Based on years of teaching students, I have found that labels such as Neanderthal and Australopithecus tend to cause confusion. Among these groups the range of physical traits is the same as the range of traits found in modern human populations. So much so, that it is more helpful and more accurate to speak simply of archaic humans and modern humans. This is one reason I believe that the earliest humans appeared on Earth about 4 million years ago, and although they show archaic anatomical features, they were created fully human with the potential to develop (evolve) into modern humans.

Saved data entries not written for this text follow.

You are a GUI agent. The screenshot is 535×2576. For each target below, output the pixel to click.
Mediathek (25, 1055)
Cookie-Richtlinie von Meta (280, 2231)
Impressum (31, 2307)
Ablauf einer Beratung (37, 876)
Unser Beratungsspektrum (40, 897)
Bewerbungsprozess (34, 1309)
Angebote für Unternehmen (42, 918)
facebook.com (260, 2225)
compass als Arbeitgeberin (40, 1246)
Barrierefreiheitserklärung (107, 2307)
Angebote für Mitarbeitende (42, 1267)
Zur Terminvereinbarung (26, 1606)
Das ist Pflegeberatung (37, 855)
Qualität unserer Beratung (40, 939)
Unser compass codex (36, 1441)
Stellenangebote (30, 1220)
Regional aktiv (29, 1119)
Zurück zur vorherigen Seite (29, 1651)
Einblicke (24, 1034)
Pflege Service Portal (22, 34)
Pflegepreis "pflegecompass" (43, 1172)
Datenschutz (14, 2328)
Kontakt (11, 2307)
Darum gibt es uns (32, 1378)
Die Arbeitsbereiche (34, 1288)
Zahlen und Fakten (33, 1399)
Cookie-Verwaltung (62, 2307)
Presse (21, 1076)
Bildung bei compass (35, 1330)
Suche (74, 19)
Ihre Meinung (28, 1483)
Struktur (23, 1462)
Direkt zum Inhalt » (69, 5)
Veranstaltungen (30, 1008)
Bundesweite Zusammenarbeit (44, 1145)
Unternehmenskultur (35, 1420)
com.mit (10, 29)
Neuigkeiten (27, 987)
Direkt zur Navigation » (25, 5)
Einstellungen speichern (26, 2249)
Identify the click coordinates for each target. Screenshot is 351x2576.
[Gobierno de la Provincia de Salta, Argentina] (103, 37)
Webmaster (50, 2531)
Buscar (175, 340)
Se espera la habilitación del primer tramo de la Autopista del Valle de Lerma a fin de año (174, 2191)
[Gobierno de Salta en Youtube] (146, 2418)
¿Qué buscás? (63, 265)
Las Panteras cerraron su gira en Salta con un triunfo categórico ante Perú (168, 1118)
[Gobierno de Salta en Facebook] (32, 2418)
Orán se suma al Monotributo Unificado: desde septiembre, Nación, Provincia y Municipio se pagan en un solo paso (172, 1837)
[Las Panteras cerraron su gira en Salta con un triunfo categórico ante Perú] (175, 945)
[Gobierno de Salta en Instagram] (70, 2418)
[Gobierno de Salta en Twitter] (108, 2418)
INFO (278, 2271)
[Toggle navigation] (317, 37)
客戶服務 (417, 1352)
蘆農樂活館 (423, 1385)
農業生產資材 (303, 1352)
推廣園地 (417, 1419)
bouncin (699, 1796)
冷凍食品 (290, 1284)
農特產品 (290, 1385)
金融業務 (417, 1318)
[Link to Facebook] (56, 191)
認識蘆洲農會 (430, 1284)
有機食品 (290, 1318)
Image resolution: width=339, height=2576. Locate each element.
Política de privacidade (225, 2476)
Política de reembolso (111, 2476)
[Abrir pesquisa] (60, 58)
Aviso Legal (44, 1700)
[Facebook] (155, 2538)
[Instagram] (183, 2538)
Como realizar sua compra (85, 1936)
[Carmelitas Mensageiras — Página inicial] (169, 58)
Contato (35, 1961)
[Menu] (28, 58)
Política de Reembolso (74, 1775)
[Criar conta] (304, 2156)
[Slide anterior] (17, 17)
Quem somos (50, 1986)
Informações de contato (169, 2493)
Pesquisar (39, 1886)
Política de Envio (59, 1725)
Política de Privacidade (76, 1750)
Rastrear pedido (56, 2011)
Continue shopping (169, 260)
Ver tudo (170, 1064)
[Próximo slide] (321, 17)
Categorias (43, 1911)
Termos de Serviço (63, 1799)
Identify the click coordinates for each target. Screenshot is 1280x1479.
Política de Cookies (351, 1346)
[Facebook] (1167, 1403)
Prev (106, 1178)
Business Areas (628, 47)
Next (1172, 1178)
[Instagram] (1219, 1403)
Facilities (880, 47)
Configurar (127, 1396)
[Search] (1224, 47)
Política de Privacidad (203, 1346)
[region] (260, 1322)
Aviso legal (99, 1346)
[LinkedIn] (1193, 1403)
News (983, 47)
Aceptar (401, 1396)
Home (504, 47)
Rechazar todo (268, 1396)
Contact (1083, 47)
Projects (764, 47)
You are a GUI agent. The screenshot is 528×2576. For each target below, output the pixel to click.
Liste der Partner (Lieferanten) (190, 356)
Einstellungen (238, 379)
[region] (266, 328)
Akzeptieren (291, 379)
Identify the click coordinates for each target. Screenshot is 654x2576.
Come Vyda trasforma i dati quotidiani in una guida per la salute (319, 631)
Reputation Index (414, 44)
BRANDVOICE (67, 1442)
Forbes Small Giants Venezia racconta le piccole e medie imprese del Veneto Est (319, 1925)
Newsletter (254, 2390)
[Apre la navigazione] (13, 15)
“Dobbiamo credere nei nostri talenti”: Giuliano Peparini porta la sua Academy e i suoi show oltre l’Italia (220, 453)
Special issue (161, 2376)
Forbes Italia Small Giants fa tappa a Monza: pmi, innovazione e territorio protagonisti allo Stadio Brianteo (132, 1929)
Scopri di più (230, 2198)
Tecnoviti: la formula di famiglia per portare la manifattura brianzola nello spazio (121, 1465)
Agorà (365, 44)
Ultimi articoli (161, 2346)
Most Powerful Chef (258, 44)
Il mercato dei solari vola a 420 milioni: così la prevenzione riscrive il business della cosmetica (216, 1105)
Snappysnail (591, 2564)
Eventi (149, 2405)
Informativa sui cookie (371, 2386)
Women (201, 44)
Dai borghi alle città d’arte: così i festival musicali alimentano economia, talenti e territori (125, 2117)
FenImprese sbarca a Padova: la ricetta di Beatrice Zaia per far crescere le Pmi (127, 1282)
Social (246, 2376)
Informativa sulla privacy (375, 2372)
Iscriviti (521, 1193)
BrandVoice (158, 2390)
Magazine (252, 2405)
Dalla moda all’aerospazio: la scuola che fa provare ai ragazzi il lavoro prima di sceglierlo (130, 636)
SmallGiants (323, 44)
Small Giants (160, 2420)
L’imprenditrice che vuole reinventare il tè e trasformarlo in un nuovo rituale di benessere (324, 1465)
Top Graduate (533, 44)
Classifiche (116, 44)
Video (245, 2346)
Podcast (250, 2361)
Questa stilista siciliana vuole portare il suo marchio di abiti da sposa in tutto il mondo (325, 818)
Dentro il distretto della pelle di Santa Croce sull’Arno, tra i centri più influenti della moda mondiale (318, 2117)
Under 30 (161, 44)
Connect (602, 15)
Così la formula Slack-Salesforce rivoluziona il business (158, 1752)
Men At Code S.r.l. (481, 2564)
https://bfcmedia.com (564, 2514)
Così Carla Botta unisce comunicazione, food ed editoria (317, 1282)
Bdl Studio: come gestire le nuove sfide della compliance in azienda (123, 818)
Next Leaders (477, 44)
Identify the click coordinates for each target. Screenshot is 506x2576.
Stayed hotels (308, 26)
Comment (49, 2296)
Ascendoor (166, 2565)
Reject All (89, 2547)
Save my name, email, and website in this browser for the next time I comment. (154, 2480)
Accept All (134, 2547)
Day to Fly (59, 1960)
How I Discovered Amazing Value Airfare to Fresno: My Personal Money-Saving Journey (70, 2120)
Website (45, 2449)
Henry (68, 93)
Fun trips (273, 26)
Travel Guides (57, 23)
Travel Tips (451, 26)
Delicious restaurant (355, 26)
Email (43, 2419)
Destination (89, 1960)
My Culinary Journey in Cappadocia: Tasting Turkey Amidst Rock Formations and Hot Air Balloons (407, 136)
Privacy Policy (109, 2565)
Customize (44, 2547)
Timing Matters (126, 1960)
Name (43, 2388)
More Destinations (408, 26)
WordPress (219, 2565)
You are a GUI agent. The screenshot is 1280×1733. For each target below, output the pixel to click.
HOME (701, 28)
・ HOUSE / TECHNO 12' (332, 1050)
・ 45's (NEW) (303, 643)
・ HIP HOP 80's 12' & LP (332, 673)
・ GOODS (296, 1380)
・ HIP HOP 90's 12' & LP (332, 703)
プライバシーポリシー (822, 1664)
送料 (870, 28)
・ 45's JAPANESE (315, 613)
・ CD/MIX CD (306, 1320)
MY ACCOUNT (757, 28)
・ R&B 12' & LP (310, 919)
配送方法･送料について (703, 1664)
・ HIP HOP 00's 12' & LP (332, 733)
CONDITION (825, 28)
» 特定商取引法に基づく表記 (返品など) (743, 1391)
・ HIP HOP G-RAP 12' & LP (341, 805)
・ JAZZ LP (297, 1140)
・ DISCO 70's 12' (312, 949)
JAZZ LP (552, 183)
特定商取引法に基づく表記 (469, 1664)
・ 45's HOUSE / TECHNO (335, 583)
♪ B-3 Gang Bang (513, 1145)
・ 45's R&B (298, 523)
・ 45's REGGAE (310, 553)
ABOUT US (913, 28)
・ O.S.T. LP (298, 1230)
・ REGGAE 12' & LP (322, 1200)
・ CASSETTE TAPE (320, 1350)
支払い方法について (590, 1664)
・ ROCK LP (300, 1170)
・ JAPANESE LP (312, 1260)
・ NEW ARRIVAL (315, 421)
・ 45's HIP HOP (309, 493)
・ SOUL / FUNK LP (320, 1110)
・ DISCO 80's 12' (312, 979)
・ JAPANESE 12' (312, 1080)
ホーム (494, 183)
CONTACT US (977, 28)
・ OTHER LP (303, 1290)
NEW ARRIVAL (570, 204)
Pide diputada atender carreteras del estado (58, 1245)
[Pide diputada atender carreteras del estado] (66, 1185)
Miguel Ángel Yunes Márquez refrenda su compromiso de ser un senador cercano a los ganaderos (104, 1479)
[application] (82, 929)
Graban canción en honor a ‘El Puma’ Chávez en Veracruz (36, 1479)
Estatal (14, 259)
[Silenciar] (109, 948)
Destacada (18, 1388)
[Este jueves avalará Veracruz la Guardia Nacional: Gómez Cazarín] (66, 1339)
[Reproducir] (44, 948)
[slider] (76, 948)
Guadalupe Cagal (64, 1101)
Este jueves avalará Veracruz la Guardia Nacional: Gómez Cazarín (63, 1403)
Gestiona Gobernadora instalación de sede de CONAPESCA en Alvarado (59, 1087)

Cranial capacity is not an indication of complexity of thought. The bicameral brain and the binary feature in the order of creation are what trigger complexity of thought and innovation. This binary pattern in the order of creation and among living organisms is found in Genesis, but has been largely overlooked by Bible commentators.

Related reading:  Fully Human From the Beginning; Binary Feature Triggered Greater Diversity;  Questioning the Common Ancestry Hypothesis


DManA said...

This is not an argument for or against evolution but it is an issue I cannot get my mind around - Evolution is said to occur over millennia or maybe centuries or even decades. But survival or extinction is decided in an eye blink.

Alice C. Linsley said...

Extinction can also be a gradual process, such as when a community of humans waste away and die due to nutritional deficiencies.

BibleJohn336 said...

Death did not exist until sin was introduced after Adam/Eve's disobedience. How do you propose to have millions of years of evolutionary death before Adam?

Alice C. Linsley said...

Are we speaking of "physical death" which doesn't necessarily mean separation from the Creator, or "spiritual death" which is separation from the Creator?